WHAT TO DO: Return the following from the records below: each line, word for word, starting with the line that contains "Nutrition (341, 1266)" and going on through the line that contains "Your Privacy Choices [link] (55, 2348)", with nothing outside that range.

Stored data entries
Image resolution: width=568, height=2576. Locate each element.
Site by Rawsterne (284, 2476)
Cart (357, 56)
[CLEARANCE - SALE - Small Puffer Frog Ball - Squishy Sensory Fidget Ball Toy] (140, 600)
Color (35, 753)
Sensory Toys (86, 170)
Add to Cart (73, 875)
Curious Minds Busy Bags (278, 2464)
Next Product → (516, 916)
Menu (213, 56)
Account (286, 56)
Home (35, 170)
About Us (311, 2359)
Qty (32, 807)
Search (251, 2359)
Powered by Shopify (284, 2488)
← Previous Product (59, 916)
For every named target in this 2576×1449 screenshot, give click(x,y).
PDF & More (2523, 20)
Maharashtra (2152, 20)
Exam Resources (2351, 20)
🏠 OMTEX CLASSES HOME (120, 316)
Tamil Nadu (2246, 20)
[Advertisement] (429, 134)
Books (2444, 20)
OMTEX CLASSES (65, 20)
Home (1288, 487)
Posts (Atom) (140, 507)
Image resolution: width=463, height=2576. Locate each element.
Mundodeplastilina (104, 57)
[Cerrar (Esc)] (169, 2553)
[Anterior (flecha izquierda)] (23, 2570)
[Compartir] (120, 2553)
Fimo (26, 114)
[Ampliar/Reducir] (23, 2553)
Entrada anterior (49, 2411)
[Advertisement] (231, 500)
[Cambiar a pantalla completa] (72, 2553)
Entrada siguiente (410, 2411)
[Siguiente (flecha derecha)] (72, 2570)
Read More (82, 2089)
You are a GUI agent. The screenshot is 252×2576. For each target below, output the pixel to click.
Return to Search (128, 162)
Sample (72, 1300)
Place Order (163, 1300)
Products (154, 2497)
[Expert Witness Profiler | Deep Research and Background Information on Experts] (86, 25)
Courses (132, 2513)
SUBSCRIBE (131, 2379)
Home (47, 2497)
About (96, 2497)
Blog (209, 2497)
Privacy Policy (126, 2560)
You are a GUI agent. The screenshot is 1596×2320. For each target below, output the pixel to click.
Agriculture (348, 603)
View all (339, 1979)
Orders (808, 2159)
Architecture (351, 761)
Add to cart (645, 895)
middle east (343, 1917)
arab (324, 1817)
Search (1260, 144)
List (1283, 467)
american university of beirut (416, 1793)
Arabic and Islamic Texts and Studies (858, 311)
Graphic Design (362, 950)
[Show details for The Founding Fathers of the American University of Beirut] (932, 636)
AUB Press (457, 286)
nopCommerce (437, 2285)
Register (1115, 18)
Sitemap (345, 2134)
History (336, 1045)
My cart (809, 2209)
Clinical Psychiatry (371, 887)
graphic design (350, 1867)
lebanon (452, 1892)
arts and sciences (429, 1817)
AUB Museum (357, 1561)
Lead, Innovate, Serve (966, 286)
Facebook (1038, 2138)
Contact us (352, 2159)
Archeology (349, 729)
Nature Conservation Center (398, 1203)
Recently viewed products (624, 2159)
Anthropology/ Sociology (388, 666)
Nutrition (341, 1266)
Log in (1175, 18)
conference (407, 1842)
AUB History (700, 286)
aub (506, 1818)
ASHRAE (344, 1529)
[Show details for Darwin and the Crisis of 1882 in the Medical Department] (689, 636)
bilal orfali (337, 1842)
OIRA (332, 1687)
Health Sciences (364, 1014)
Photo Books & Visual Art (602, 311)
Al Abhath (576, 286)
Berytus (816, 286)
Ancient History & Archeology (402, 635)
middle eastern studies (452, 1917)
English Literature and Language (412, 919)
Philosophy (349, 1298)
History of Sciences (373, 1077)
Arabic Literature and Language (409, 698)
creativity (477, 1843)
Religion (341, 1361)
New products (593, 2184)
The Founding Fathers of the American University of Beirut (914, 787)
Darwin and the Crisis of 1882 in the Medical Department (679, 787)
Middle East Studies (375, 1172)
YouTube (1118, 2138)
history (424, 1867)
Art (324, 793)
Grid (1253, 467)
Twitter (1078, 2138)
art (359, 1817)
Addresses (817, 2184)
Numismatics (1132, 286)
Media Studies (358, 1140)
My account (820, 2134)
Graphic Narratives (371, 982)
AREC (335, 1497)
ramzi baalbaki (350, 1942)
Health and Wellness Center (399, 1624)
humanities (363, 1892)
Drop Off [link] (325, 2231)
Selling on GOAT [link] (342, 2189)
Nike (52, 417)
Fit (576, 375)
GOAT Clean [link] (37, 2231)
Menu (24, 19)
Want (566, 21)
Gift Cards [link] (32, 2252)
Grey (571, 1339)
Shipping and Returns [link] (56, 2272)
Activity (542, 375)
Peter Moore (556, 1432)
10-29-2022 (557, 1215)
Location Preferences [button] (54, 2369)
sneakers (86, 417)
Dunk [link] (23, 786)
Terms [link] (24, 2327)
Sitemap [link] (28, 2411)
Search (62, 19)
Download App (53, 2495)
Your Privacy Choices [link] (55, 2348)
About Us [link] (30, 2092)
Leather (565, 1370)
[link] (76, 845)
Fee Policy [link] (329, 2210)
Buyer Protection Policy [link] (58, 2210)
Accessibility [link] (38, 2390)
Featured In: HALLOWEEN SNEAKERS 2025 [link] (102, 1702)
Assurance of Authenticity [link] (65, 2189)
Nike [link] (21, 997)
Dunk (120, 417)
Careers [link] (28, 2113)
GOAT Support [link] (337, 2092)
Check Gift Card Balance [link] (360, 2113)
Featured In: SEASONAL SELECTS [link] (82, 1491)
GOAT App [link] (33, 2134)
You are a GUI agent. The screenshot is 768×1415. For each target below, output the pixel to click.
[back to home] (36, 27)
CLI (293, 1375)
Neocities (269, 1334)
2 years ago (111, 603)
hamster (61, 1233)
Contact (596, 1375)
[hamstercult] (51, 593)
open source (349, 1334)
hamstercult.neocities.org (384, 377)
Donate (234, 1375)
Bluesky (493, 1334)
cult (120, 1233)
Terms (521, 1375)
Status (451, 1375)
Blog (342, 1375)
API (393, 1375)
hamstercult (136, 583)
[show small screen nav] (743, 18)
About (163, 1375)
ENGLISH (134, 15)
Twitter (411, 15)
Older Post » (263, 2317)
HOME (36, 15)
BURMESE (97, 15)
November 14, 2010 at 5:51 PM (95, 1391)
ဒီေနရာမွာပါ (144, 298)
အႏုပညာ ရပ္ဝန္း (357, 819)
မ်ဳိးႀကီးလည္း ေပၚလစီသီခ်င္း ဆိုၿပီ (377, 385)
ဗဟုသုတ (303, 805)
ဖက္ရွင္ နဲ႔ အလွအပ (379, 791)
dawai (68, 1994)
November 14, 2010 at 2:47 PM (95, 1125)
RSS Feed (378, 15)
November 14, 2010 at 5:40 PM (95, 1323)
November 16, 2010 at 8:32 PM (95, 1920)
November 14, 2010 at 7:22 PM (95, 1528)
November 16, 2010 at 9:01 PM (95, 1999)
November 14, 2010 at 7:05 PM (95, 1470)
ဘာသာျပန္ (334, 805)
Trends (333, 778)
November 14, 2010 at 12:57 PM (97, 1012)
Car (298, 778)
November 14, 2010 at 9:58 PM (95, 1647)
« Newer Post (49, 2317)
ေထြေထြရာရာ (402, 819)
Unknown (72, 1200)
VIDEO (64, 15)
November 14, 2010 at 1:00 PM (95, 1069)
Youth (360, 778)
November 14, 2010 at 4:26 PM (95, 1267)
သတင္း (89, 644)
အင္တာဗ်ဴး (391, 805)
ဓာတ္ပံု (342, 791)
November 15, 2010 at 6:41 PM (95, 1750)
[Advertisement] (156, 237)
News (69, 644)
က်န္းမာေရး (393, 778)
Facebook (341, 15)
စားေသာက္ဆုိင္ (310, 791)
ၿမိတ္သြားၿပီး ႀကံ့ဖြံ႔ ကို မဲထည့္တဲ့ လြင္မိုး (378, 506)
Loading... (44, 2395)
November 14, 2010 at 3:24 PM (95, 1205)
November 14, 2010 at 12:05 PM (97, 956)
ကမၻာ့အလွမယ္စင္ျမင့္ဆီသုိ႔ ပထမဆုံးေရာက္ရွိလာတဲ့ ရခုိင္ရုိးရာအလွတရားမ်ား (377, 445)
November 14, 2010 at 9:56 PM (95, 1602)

RESPONSE TO THE EXERCISE:
Nutrition (341, 1266)
Log in (1175, 18)
conference (407, 1842)
AUB History (700, 286)
aub (506, 1818)
ASHRAE (344, 1529)
[Show details for Darwin and the Crisis of 1882 in the Medical Department] (689, 636)
bilal orfali (337, 1842)
OIRA (332, 1687)
Health Sciences (364, 1014)
Photo Books & Visual Art (602, 311)
Al Abhath (576, 286)
Berytus (816, 286)
Ancient History & Archeology (402, 635)
middle eastern studies (452, 1917)
English Literature and Language (412, 919)
Philosophy (349, 1298)
History of Sciences (373, 1077)
Arabic Literature and Language (409, 698)
creativity (477, 1843)
Religion (341, 1361)
New products (593, 2184)
The Founding Fathers of the American University of Beirut (914, 787)
Darwin and the Crisis of 1882 in the Medical Department (679, 787)
Middle East Studies (375, 1172)
YouTube (1118, 2138)
history (424, 1867)
Art (324, 793)
Grid (1253, 467)
Twitter (1078, 2138)
art (359, 1817)
Addresses (817, 2184)
Numismatics (1132, 286)
Media Studies (358, 1140)
My account (820, 2134)
Graphic Narratives (371, 982)
AREC (335, 1497)
ramzi baalbaki (350, 1942)
Health and Wellness Center (399, 1624)
humanities (363, 1892)
Drop Off [link] (325, 2231)
Selling on GOAT [link] (342, 2189)
Nike (52, 417)
Fit (576, 375)
GOAT Clean [link] (37, 2231)
Menu (24, 19)
Want (566, 21)
Gift Cards [link] (32, 2252)
Grey (571, 1339)
Shipping and Returns [link] (56, 2272)
Activity (542, 375)
Peter Moore (556, 1432)
10-29-2022 (557, 1215)
Location Preferences [button] (54, 2369)
sneakers (86, 417)
Dunk [link] (23, 786)
Terms [link] (24, 2327)
Sitemap [link] (28, 2411)
Search (62, 19)
Download App (53, 2495)
Your Privacy Choices [link] (55, 2348)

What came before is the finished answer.